Collection entries:
****
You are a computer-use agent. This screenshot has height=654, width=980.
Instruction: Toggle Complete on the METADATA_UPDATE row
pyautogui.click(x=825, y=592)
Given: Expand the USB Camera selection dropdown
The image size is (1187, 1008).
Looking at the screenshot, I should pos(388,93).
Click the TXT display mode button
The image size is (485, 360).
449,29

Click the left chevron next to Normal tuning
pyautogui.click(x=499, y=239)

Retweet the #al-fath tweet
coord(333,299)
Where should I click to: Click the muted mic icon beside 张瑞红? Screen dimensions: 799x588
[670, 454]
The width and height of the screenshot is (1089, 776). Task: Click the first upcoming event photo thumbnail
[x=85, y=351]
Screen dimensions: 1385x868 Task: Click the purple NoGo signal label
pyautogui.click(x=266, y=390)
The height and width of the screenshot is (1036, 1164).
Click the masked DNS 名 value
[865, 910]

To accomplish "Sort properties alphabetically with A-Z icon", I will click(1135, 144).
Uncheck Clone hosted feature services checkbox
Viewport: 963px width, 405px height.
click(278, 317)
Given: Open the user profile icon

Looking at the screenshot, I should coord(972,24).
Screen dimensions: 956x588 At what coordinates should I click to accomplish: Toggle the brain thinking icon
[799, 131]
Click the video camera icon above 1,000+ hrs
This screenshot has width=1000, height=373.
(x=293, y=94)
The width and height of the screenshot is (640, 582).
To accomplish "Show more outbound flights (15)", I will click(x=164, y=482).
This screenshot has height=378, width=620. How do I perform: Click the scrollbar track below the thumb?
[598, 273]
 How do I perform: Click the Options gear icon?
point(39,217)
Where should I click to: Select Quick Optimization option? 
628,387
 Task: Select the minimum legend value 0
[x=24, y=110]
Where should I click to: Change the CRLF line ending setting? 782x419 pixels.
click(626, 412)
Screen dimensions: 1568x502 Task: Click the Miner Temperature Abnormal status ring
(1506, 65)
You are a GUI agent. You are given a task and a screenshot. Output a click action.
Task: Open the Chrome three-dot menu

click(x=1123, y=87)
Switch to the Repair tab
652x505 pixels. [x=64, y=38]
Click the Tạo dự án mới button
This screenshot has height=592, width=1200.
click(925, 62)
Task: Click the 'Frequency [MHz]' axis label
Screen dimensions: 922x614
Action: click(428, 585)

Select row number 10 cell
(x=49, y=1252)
****
AIM OF THE EXERCISE:
Exact copies of all entries are what's needed here.

OUTPUT OF THE TASK:
You are a computer-use agent. This screenshot has height=654, width=980.
Instruction: Toggle Complete on the METADATA_UPDATE row
pyautogui.click(x=825, y=592)
Given: Expand the USB Camera selection dropdown
The image size is (1187, 1008).
Looking at the screenshot, I should pos(388,93).
Click the TXT display mode button
The image size is (485, 360).
449,29

Click the left chevron next to Normal tuning
pyautogui.click(x=499, y=239)

Retweet the #al-fath tweet
coord(333,299)
Where should I click to: Click the muted mic icon beside 张瑞红? Screen dimensions: 799x588
[670, 454]
The width and height of the screenshot is (1089, 776). Task: Click the first upcoming event photo thumbnail
[x=85, y=351]
Screen dimensions: 1385x868 Task: Click the purple NoGo signal label
pyautogui.click(x=266, y=390)
The height and width of the screenshot is (1036, 1164).
Click the masked DNS 名 value
[865, 910]

To accomplish "Sort properties alphabetically with A-Z icon", I will click(1135, 144).
Uncheck Clone hosted feature services checkbox
Viewport: 963px width, 405px height.
click(278, 317)
Given: Open the user profile icon

Looking at the screenshot, I should coord(972,24).
Screen dimensions: 956x588 At what coordinates should I click to accomplish: Toggle the brain thinking icon
[799, 131]
Click the video camera icon above 1,000+ hrs
This screenshot has width=1000, height=373.
(x=293, y=94)
The width and height of the screenshot is (640, 582).
To accomplish "Show more outbound flights (15)", I will click(x=164, y=482).
This screenshot has height=378, width=620. How do I perform: Click the scrollbar track below the thumb?
[598, 273]
 How do I perform: Click the Options gear icon?
point(39,217)
Where should I click to: Select Quick Optimization option? 
628,387
 Task: Select the minimum legend value 0
[x=24, y=110]
Where should I click to: Change the CRLF line ending setting? 782x419 pixels.
click(626, 412)
Screen dimensions: 1568x502 Task: Click the Miner Temperature Abnormal status ring
(1506, 65)
You are a GUI agent. You are given a task and a screenshot. Output a click action.
Task: Open the Chrome three-dot menu

click(x=1123, y=87)
Switch to the Repair tab
652x505 pixels. [x=64, y=38]
Click the Tạo dự án mới button
This screenshot has height=592, width=1200.
click(925, 62)
Task: Click the 'Frequency [MHz]' axis label
Screen dimensions: 922x614
Action: click(428, 585)

Select row number 10 cell
(x=49, y=1252)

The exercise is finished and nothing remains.